Regulatory Risk: A Buy-Side Perspective
Extraterritorial application of rules is worrisome for asset managers.
For global asset managers, one regulatory risk is that rules will be different across borders, boosting the complexity and costs of dealing with regulation and perhaps cutting off business opportunities.
The upshot is that as hedge funds and other asset managers get swept up in a tide of international regulations, they are fireproofing their businesses with processes, controls and governance to ensure that they don’t end up as the butt of late-night talk shows.
Speakers at the Investment Company Institute’s (ICI) General Membership Meeting in Washington earlier this month cited a divergence in regulatory initiatives since the financial crisis, when rule makers acted in sync on some major moves.
“We will have some regulatory arbitrage [due to geographical fragmentation of financial regulation],” said Christian Dargnat, chief executive of BNP Paribas Asset Management.
Henderson Group chief executive Andrew Formica said “a strong regulatory framework is absolutely paramount for building confidence and trust” of end-user investors. But he had concerns about the amount of regulations that will affect market activity globally that are developing on their own accord.
“Three years ago, regulators acted concurrently and we saw collaboration,” Formica said at ICI. But in 2011 and so far this year, more regulatory objectives have been put forward “in national and regional interests”, he said. He cited the Foreign Account Tax Compliance Act (Fatca), that targets tax dodgers using foreign accounts, in the U.S. as an example of this.
“There is so much regulation coming, and often it’s in conflict with regulation in other jurisdictions,” Formica said. “Regulations are becoming local.”
The good news is that a well-crafted plan, in contrast to a seat-of-the pants approach, can avoid more serious problems down the road, and can put firms at a competitive advantage.
“Much of the information required to comply with new regulations is repeatable, so it can be created once but used multiple times as new regulatory guidelines unfold in different jurisdictions,” said John Schneider, lead partner for KPMG’s investment management regulatory practice.
“The goal is to create one model that deals with multiple regulations and jurisdictions,” Schneider said.
Quest for Harmony
One of the most important issues in the OTC derivatives market today is the need for international regulatory co-operation to address the issue of extraterritoriality.
Concerns are growing about the potential impact of one regulatory regime reaching beyond the boundaries of its home jurisdiction. In Dodd-Frank, the U.S. reform of Wall Street, the legal basis to reach beyond the borders is to avoid an adverse effect on the economy or financial condition of the U.S.
The practical effects of that authority will depend on just how far those charged with implementing the law want to push their jurisdiction.
“The ultimate resolution of the extraterritoriality issue will depend on global regulators working together to resolve the issue of jurisdiction,” Robert Pickel, president of the International Swaps and Derivatives Association (ISDA), a trade body, said at ISDA’s annual general meeting on May 2.
Commodity Futures Trading Commission chairman Gary Gensler, in his remarks to the AGM, said that he was working closely with global regulators and was confident that they would work towards a common approach. He reported that the day before he addressed the AGM, he was in Toronto with a group of global regulators discussing these very issues.

# # # # #

What to do
In the article on regulatory risk for asset managers, reproduce word for word the passage that starts with "The good news" and ends after "a competitive advantage.".

The data
# # # # #

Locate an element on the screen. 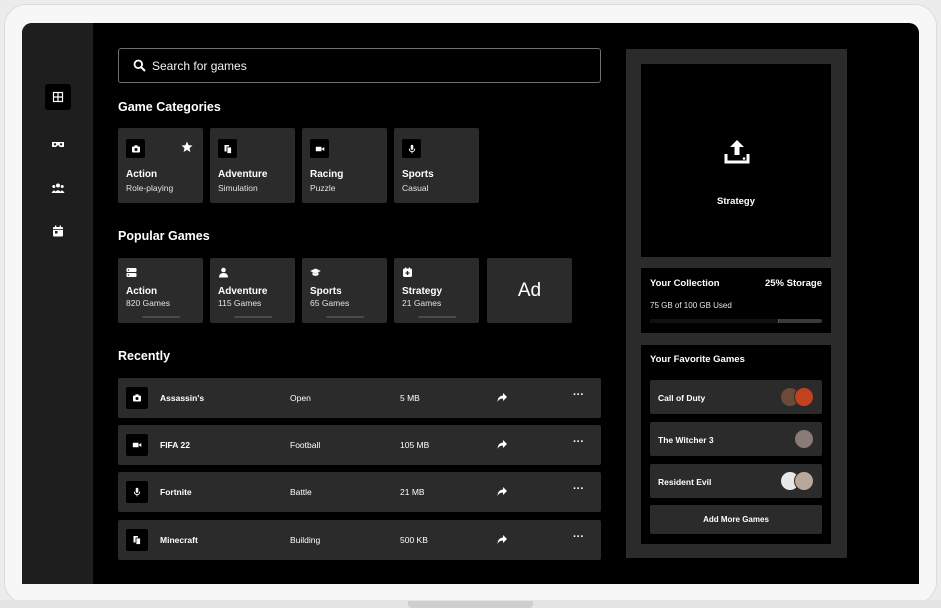 The height and width of the screenshot is (608, 941). row-size: 500 KB is located at coordinates (414, 540).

# # # # #

Task result
The good news is that a well-crafted plan, in contrast to a seat-of-the pants approach, can avoid more serious problems down the road, and can put firms at a competitive advantage.